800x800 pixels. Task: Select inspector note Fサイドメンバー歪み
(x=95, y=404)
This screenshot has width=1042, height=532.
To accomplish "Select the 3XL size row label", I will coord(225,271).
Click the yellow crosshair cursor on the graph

+++++

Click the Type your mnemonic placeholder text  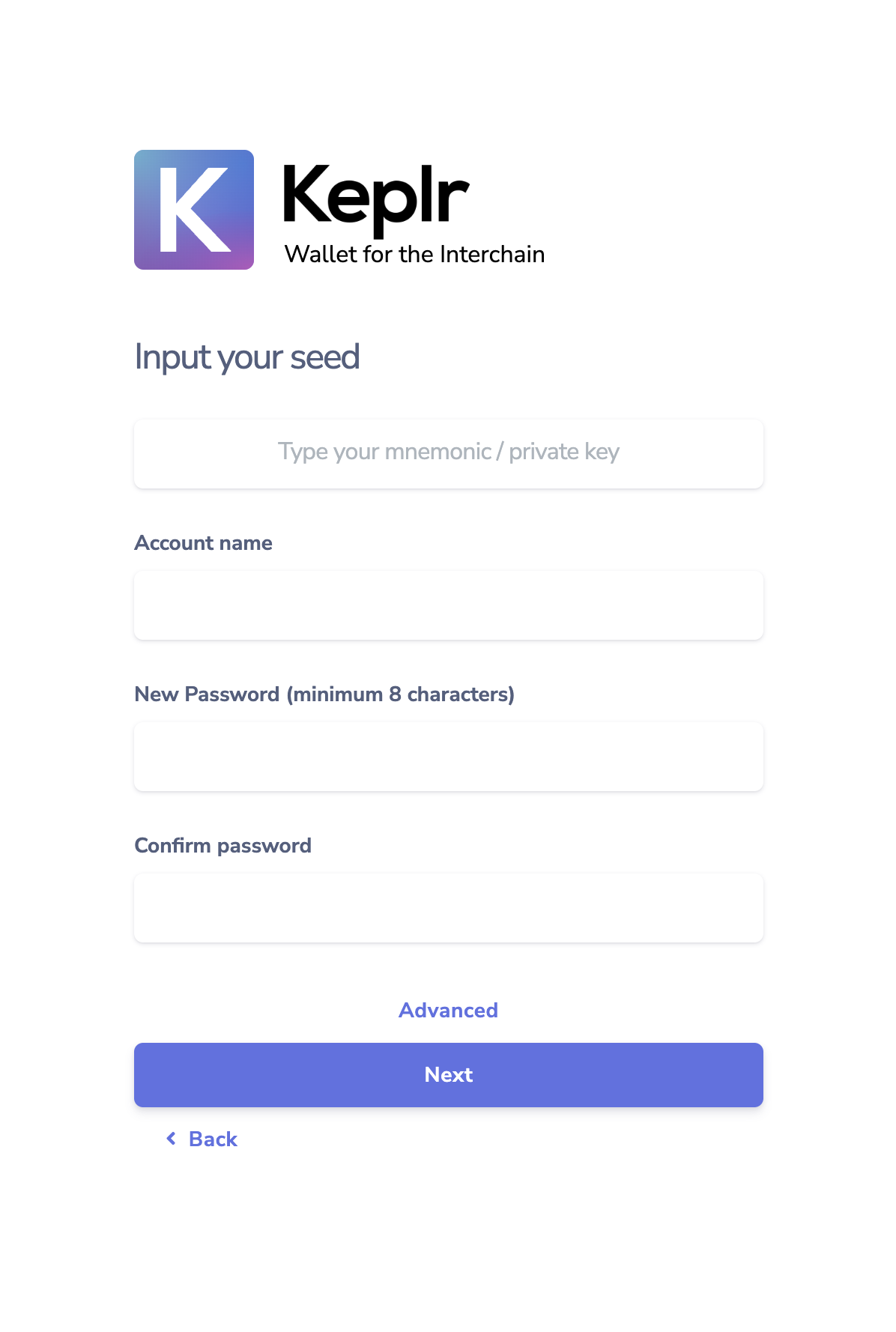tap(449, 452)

+++++

Activity:
Repeat exactly the lines above from the one with "800x800 pixels. Task: Select" up to and including the one with "Click the yellow". No other line belongs in the reply.

Your solution:
800x800 pixels. Task: Select inspector note Fサイドメンバー歪み
(x=95, y=404)
This screenshot has width=1042, height=532.
To accomplish "Select the 3XL size row label", I will coord(225,271).
Click the yellow crosshair cursor on the graph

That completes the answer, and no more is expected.